■ **DIRECTIONS**: Before copying, find the line below that contains "Given: Select the highlighted 会心刃甲二 skill"; then return it and all later lines exactly, up to and including the final line, with no pictures.

- - - -

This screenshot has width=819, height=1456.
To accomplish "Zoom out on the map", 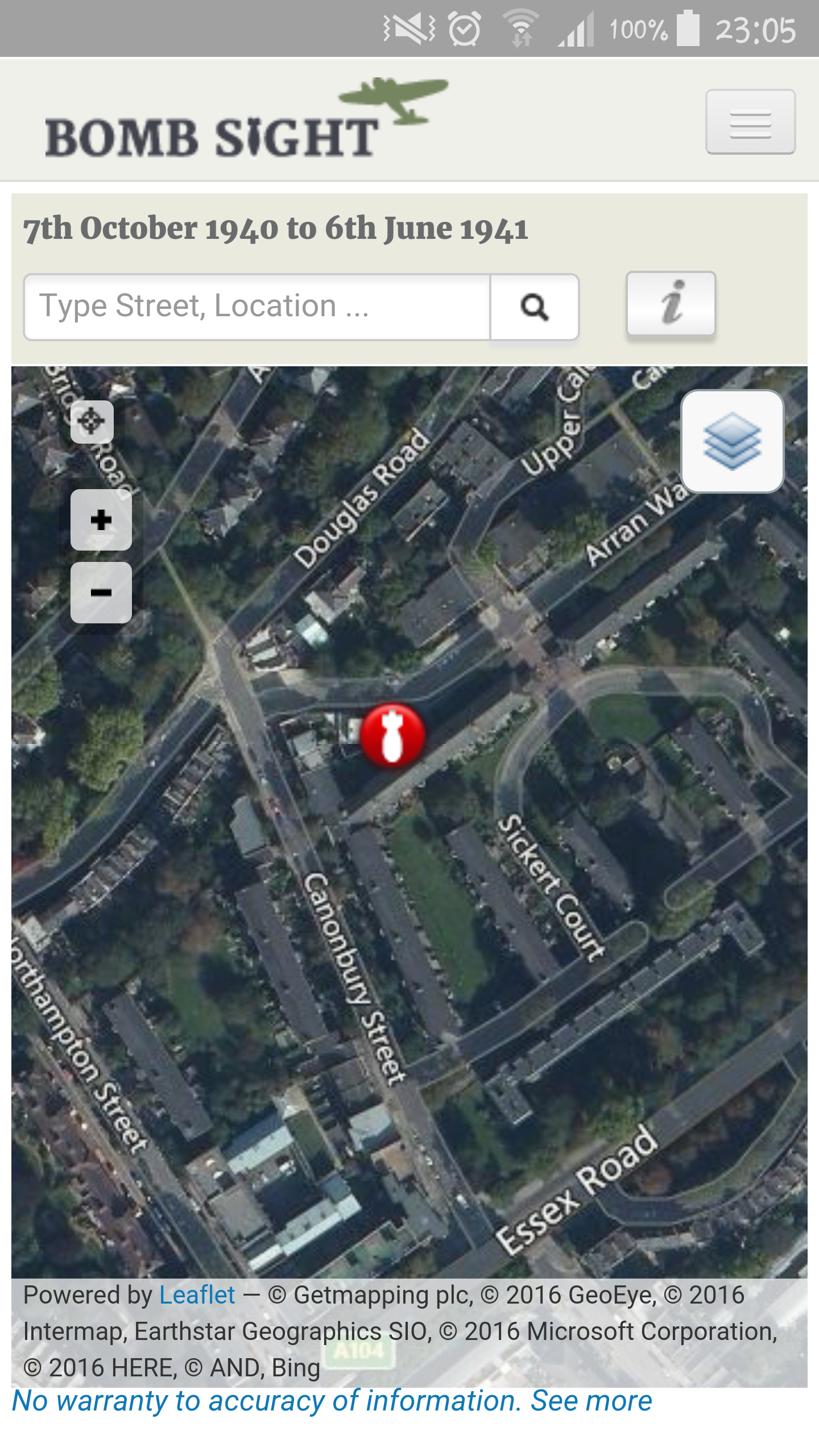I will pyautogui.click(x=101, y=593).
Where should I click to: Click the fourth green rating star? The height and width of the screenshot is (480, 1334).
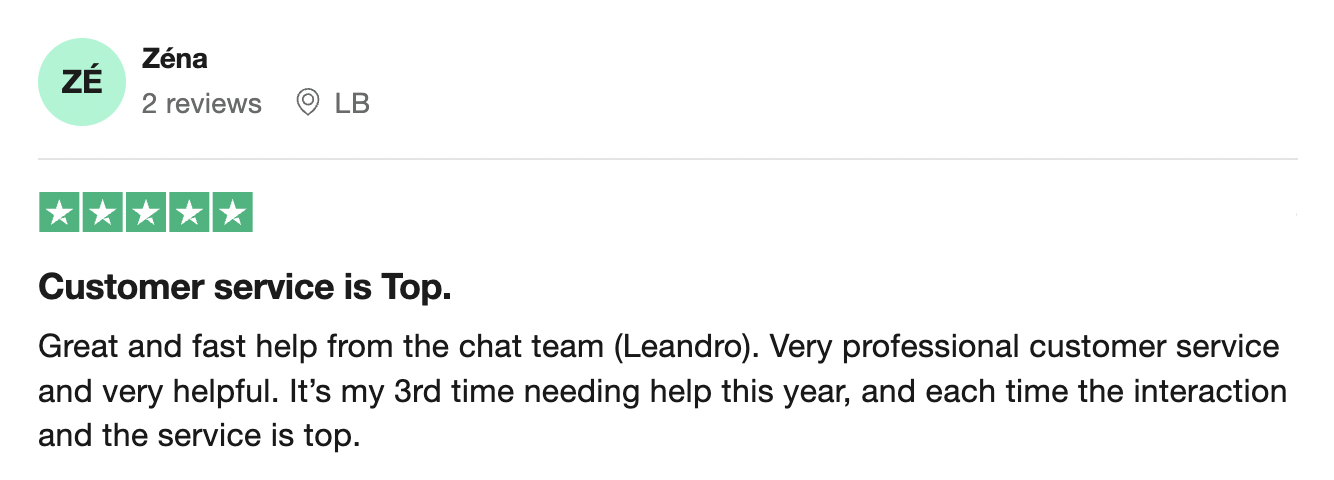pyautogui.click(x=189, y=212)
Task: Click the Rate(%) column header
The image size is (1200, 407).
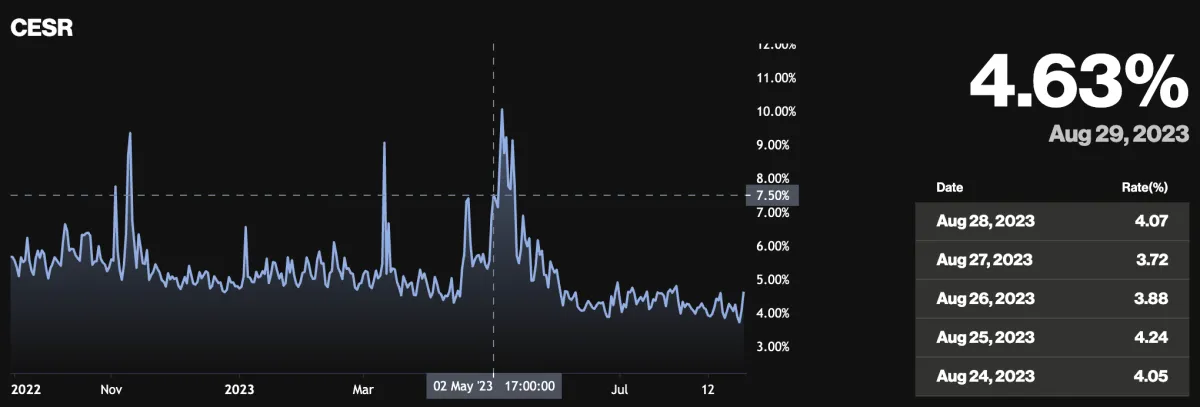Action: coord(1144,187)
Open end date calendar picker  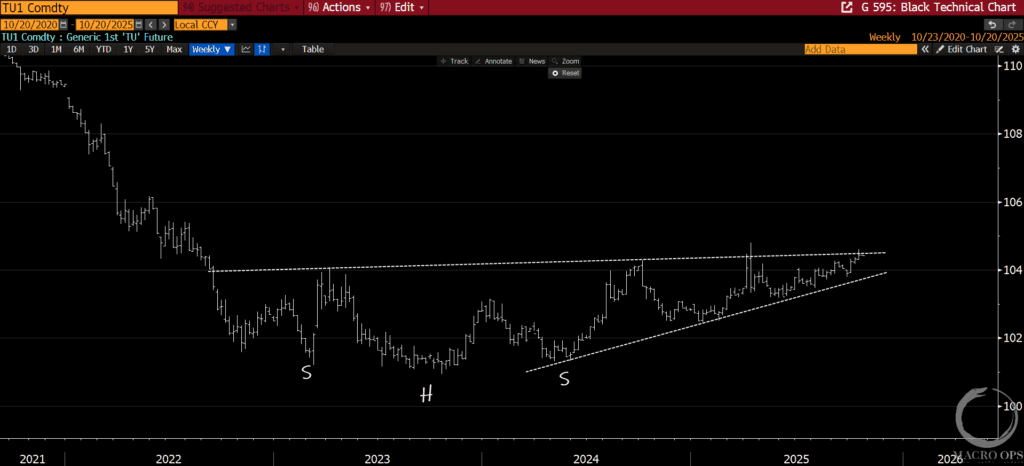click(x=139, y=23)
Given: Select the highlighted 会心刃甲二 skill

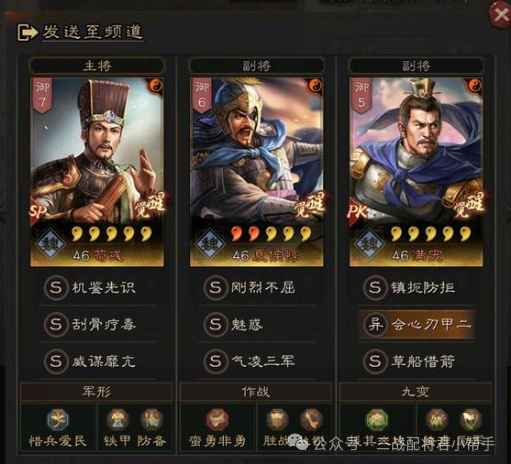Looking at the screenshot, I should point(416,324).
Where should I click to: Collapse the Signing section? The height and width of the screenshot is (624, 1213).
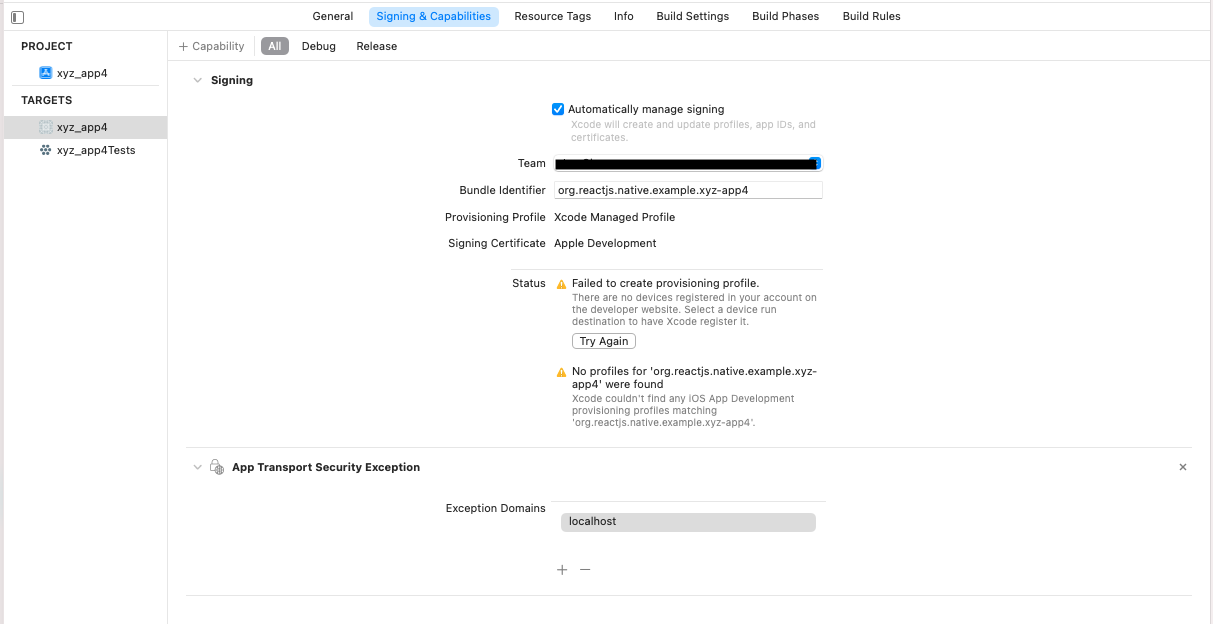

- - - -

■ **THE ANSWER**:
Given: Select the highlighted 会心刃甲二 skill

Looking at the screenshot, I should point(416,324).
Where should I click to: Collapse the Signing section? The height and width of the screenshot is (624, 1213).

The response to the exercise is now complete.